As far as the asking price you'd want to know how many Horse Power the motor has. The beefier the better…..1 1/2 HP is enough for the weekend woodworker (IMHO).


----------



## knotscott (Feb 27, 2009)

No pic comes through for me, but the TS2412 was one of the first of the Emerson Ridgid contractor saws to come through, and is remarkably similar to some of the last of the Emerson Craftsman saws. It preceeded the TS2424 and TS3612. Many of the parts from either the Emerson or TTI/Ryobi made Ridgid and Craftsman saws are interchangeable, so they all serve as a decent source of parts. FWIW, the seller may have purchased his TS2424 three years ago, but it was made back around 1997 or 1998. Rust and age are good bartering points….surface rust should come off pretty well. $200 is a fair price IMO if it includes the blade guard, miter gauge, fence, wings, insert, etc. Can't hurt to offer a little less, or ask what his best price is. It has potential to be a nice saw…fence is decent, get it aligned and put a good blade on it.

I think this might be a TS2412 (dunno what the last "2" suffix is about, but I'd suspect a minor revision or update):


----------



## Gatoruss (Mar 16, 2011)

Thanks for the quick responses and info.

The saw looks very similar to the one in the photo knotscott posted…here are the photos that the seller posted:




























When you say "pitted," what exactly does that mean?


----------



## toolie (Mar 16, 2011)

here's my 2412, with several; accessories:










it's a good entry level saw that will do whatever you need to do in a hobbyist environment. the stamped steel wings were a cost reduction feature, but CI replacements are available on ebay. a herc-u-lift will fit right into that base and make the saw mobile, the fence, once aligned with the miter slot, holds it's setting very well and is as much of a pleasure to use as the delta t2 on my other TS, an emerso built c-man, same as the 2412.

IMHO, $150 to $200 as a max is not a bad deal for that saw. it has the splitter and blade guard, which seem to get separated form most of these resale saws. a miter gauge (incra v27) would cost about $50. the only real downside to the saw is that the motor, while accommodating whatever i've thrown at it, is a 110v only motor. it's more grown up brethren, the 2424, 3612, 3650 and 3660, all had dual voltage motors. doesn't affect power at all, but it can have issues where electrical service is limited and one tried to run the saw and a dust collector simultaneously.

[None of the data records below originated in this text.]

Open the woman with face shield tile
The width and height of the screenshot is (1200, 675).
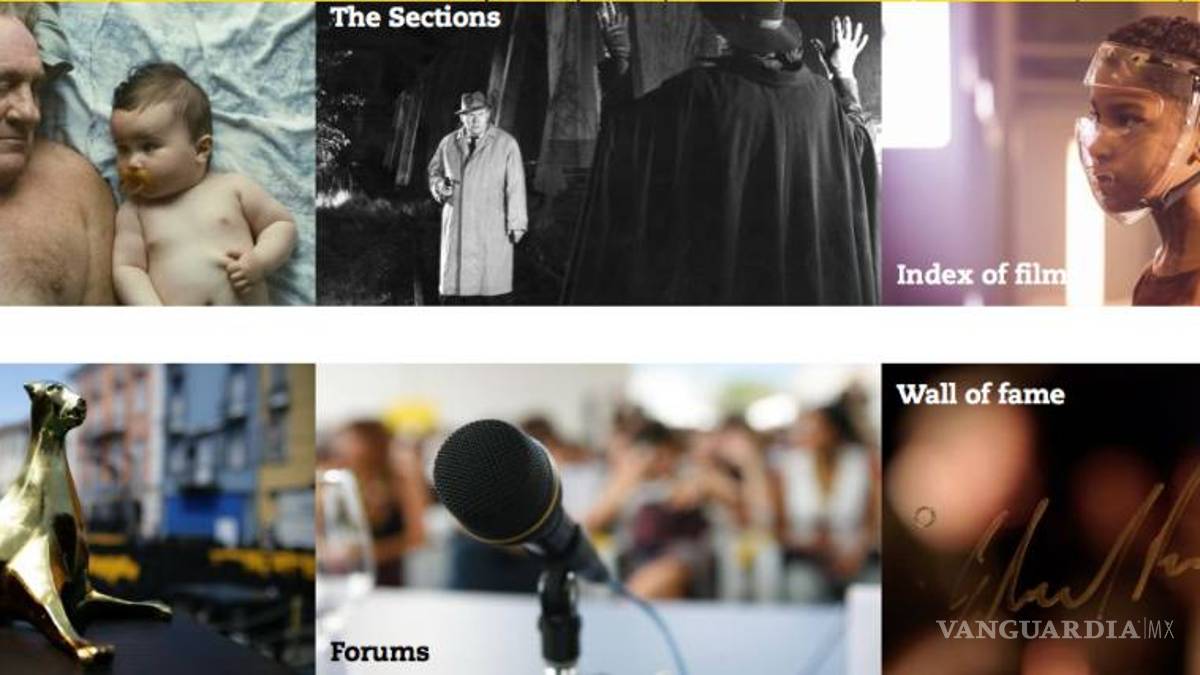pos(1041,154)
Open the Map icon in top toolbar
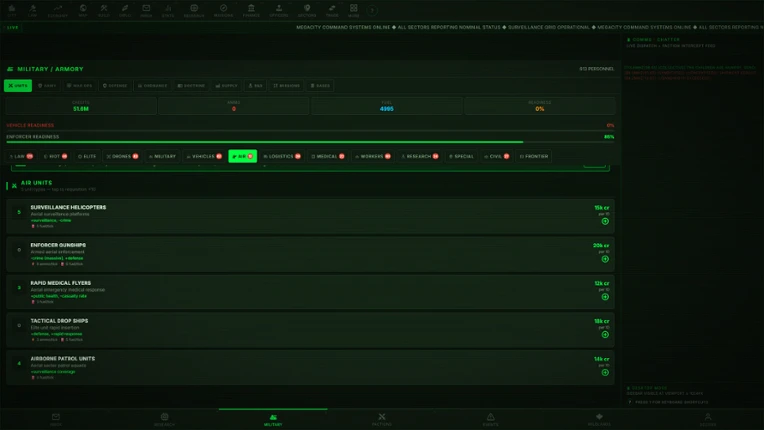Screen dimensions: 764x430 [83, 10]
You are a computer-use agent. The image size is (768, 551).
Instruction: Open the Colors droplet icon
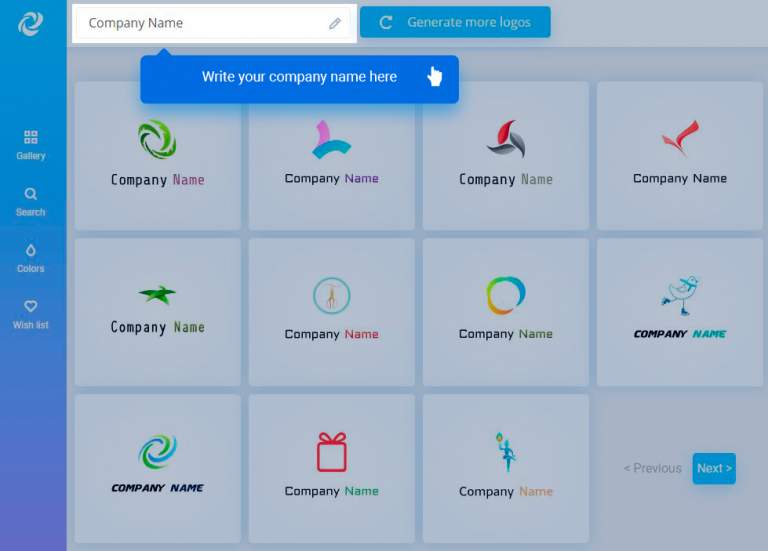[30, 251]
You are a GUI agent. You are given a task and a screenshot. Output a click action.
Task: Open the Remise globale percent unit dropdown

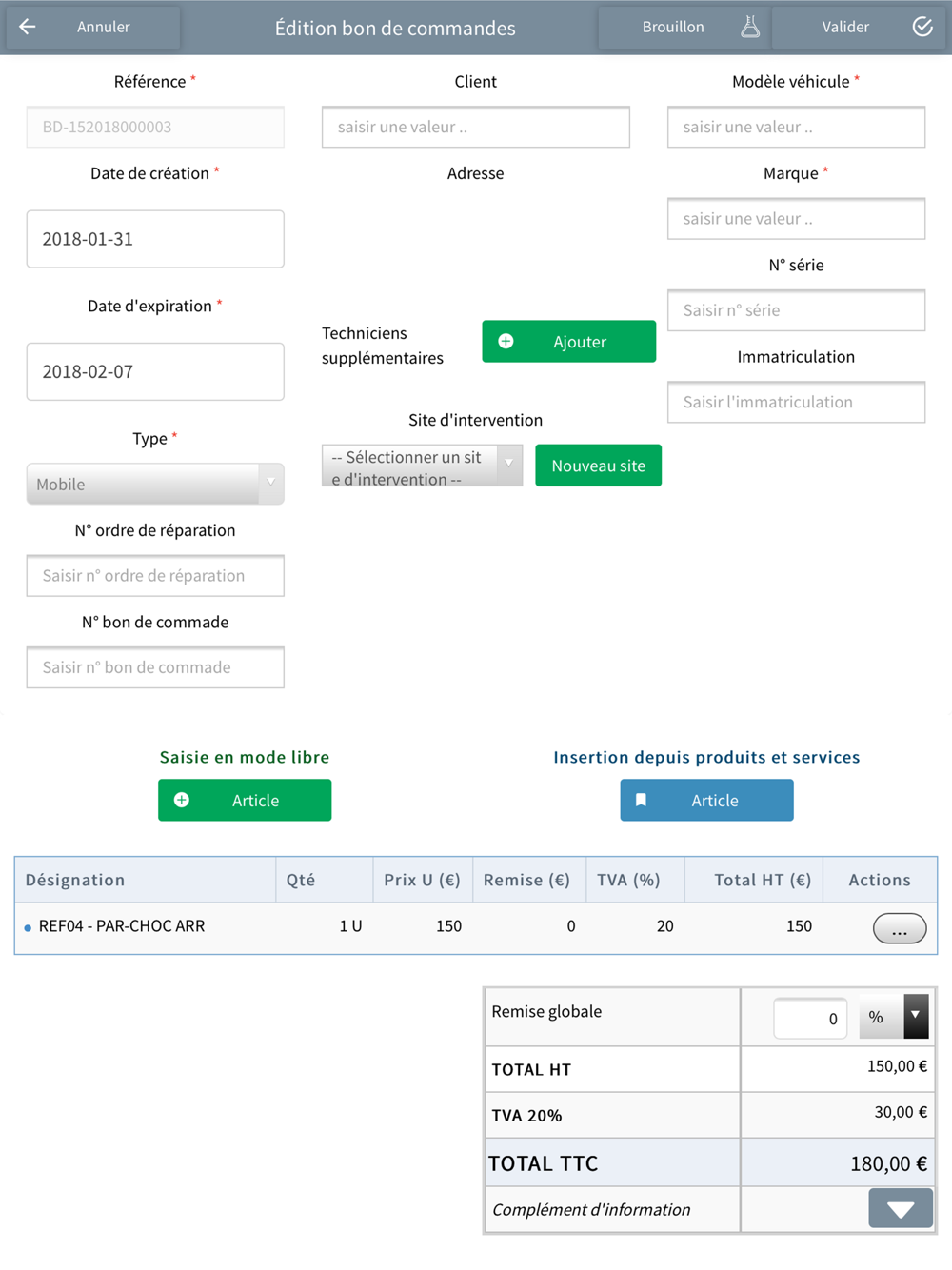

BTW, those gray colored older ridgid stationary power tools carry lifetime guarantees against manufacturing defects. there's been a lot of discussion across several of the forums in which i participate about the value of that roughly 10 years after the saw was built, but i've never not received satisfaction from ridgid on any of my power tools. they even replaced a tilt locking bolt that i accidently bent.

and pitted refers to rust that has penetrated the surface leaving tiny indentations (pock marks like acne) that can be felt with a finger tip. based on the second pic, the rust looks serviceable adn does not appera to be pitted. remove the splitter, wings and both rails, get some topsaver from woodcraft, or mineral spirits and 300-400- grit wet/dry sandpaper, and it'll come back to almost like new. johnson's paste wax for protection and you're good to go.


----------



## knotscott (Feb 27, 2009)

I did not know that the motor on the 2412 is 110v only….good to know!


----------



## Tedstor (Mar 12, 2011)

Yeah. $150-200 would be my* offer*, but I'm not sure I'd walk away if $225 was the bottom line price. 
My rationale is that you likely won't find a significantly better deal on a comparable saw that needs no upgrades and very little restoration. Sure- you might luck into a better saw at a similar price. Its happened before. But the chances are slim. 
And I wouldn't spend countless hours haunting craigslist and treking all over town in the hopes of finding the same/similar saw for $25 less. I'd rather get a decent saw in my shop today, and move on with my life.


----------



## Gatoruss (Mar 16, 2011)

Thanks for the feedback.

I plan to use the saw in my garage, which is not currently wired for 220. So, the 110 would be ok - and I have several power options available in the garage.

I am curious about the herc-u-lift mentioned by toolie. Are they still available, or is that something I would have to look for on eBay or cragslist?


----------



## toolie (Mar 16, 2011)

*I am curious about the herc-u-lift mentioned by toolie. Are they still available, or is that something I would have to look for on eBay or cragslist?*

no, they are no longer sold as an optional accessory. the ac9950 was designed to fit a number of tool footprints. the lifts that were on the 3650/60 and the 4511 were tailored to those saws and lacked the adjustability of the ac9950. ebay and CL are your best bets.


----------



## Gatoruss (Mar 16, 2011)

Thanks for the responses…I appreciate the information (and patience with my questions). My concern is that I am going to have to add a miter gauge and some sort of caster system to move it about my garage.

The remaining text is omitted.